UP Paper 58 US-M-XDOWN
Real-time network simulation for the GIG Tactical Edge
Michel,AnthonyBBN
Bronzo,FrankBBN
Bertone,JimBBN
BBN networking development methods includes M&S tools and emulation techniques that provide low to high levels of fidelity for development and validation of networking algorithms, protocols and runtime software. Tools include industry available environments including OPNET and a BBN developed K-Node network emulation environment. Both environments are extensively used to validate software prior to integration on target hardware. The OPNET environment allows us to rapidly develop behavioral models to facilitate validation of the design. Once satisfied that the approach is sound, "shared code" models are then developed that allow a much higher level of fidelity to be used to validate against the the same operating scenarios. This "shared code" is then reused by re-compiling for the "real-time" BBN K-Node environment. The result is that we are capable of running, testing and refining our applications without the need of scarce radio hardware resources. For the MILCOM paper, we will further describe the how BBN K-Node network emulator can run a high-fidelity emulation of JTRS Common Network Services and further permit experimentation with link and network parameters in plausible military scenarios with realistic user and network overhead traffic flows. Our current experimental results show that link data rates planned for LandWarNet and the Airborne Network can support useful user traffic flows approaching 1Mbit/sec under conditions of battlefield mobility.
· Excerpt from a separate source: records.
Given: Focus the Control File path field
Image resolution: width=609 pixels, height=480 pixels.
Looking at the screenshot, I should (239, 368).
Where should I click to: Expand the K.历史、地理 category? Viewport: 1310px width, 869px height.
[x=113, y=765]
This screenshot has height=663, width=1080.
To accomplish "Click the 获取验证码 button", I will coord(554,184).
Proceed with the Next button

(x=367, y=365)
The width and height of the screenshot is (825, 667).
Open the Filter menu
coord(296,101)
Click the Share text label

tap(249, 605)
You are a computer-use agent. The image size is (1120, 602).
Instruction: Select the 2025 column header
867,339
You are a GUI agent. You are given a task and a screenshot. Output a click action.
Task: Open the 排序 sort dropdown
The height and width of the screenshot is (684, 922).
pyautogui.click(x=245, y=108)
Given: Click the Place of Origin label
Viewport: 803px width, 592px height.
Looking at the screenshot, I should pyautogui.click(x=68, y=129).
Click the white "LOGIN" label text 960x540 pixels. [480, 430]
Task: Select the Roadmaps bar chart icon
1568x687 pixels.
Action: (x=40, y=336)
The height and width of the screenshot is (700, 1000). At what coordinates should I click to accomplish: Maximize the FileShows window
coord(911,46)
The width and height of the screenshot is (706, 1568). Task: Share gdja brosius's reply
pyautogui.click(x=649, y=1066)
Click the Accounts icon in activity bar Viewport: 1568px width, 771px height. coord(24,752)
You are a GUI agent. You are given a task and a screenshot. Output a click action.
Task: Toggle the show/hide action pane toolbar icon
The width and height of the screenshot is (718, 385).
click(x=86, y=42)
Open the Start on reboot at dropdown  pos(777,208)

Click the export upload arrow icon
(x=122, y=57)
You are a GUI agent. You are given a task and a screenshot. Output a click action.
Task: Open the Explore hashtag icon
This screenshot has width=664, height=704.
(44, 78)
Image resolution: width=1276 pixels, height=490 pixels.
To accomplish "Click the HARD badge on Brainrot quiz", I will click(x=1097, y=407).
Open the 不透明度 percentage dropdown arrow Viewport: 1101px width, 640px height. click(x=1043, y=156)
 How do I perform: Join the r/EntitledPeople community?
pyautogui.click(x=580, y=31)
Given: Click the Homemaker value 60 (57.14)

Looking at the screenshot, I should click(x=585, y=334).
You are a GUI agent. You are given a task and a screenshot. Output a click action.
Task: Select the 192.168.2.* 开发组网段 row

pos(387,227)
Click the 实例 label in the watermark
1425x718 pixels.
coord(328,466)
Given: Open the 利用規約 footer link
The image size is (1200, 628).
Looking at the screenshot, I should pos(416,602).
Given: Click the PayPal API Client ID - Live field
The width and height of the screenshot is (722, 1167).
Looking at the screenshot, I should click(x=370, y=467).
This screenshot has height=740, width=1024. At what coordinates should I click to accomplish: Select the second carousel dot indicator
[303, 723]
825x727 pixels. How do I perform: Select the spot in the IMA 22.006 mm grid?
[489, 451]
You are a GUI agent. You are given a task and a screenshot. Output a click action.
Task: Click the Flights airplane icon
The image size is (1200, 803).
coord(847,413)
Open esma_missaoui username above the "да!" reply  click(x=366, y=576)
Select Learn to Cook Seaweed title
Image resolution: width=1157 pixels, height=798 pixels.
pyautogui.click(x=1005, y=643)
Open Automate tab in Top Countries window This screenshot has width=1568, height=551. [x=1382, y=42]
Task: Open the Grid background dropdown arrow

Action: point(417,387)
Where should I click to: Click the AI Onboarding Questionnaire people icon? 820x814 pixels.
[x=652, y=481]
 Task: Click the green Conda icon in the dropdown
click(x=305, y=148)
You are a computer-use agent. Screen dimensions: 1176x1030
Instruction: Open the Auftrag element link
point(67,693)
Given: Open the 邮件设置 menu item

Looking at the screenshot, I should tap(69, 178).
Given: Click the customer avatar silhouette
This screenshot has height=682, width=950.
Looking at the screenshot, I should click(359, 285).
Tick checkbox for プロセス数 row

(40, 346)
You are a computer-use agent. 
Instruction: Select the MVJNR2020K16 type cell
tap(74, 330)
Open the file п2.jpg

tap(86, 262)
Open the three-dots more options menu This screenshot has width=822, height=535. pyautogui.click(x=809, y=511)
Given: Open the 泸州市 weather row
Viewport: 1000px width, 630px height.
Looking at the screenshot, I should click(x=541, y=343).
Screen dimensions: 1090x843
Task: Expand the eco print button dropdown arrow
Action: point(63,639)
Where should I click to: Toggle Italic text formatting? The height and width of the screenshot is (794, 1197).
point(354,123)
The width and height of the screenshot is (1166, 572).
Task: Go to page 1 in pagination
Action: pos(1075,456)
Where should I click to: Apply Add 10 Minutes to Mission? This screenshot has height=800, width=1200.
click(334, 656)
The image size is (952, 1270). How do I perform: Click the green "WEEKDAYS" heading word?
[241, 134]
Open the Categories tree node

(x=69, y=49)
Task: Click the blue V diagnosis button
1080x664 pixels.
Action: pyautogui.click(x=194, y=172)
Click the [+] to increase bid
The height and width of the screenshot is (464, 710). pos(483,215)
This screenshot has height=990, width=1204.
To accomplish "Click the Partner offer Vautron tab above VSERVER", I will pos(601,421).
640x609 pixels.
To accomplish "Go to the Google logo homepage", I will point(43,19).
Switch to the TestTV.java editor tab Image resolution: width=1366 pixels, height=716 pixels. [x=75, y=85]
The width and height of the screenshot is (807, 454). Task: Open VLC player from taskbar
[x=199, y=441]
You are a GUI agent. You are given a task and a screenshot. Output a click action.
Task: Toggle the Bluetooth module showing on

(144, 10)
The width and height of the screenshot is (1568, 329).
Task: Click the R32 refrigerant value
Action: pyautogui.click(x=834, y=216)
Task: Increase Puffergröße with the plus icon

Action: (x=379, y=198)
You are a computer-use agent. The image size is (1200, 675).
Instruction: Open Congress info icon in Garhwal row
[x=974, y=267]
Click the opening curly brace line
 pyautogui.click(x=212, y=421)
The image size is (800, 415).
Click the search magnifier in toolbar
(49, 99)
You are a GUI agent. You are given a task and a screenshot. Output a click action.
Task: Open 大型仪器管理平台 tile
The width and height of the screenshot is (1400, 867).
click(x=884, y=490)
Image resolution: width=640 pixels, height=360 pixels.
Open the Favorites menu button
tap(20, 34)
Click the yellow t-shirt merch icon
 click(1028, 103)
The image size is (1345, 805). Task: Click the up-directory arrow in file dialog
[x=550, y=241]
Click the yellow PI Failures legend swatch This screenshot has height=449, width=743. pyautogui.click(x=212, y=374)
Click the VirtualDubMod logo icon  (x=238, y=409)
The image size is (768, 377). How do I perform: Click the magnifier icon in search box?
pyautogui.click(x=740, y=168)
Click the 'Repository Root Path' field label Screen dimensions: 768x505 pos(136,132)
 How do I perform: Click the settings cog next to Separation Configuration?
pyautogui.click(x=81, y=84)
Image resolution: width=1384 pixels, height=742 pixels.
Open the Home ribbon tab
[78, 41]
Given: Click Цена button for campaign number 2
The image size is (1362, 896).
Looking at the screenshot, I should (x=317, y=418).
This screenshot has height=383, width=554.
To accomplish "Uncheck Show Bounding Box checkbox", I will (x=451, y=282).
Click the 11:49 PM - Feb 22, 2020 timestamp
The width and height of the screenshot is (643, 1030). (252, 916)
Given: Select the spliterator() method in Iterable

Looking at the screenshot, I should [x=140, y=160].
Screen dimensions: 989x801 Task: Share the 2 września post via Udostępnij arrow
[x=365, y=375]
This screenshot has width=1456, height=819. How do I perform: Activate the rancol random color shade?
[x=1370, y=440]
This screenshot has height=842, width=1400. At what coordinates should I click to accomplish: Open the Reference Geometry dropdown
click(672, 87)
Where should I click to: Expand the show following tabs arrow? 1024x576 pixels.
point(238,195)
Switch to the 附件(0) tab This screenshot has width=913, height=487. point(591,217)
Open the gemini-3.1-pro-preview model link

Tony Michel is a systems engineer at BBN Technologies with over 40 years of experience as a communications engineer. He has developed the architectures for a wide variety of military and civilian data network systems. He has lead implementation teams which built networks for large banks and airlines. He developed the technical architecture for the US Army MSE Tactical Packet Network and guided this architecture through successful implementation. He has designed and implemented network management for Internet systems in military and civilian applications. Mr. Michel has a particular interest in wireless and mobile Internet systems to support users “on the move” who must access information via radio channels.